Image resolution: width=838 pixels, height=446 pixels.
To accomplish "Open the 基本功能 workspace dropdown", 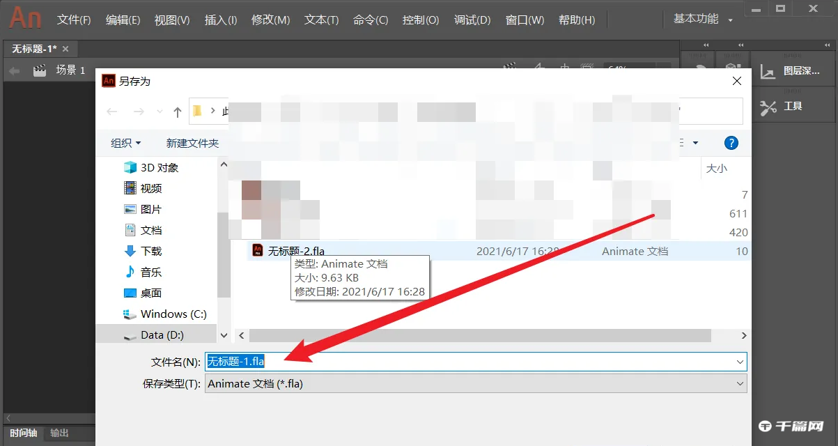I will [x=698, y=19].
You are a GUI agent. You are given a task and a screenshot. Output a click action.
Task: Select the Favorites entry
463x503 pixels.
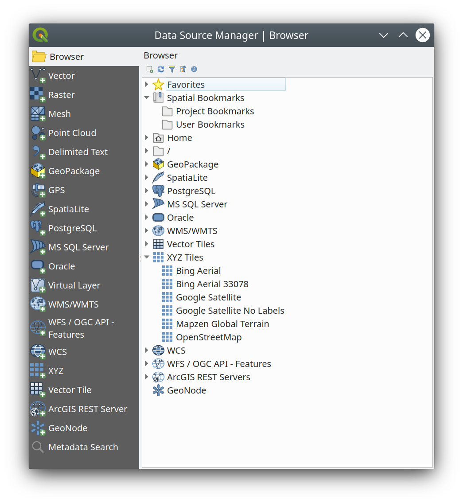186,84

* * *

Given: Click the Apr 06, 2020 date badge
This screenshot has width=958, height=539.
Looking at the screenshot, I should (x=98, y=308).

==

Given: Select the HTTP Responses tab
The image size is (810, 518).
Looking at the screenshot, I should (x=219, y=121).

### EXERCISE DETAILS
Across the material, count every line that holds "Select" and state only how many there are.

### ANSWER BELOW
2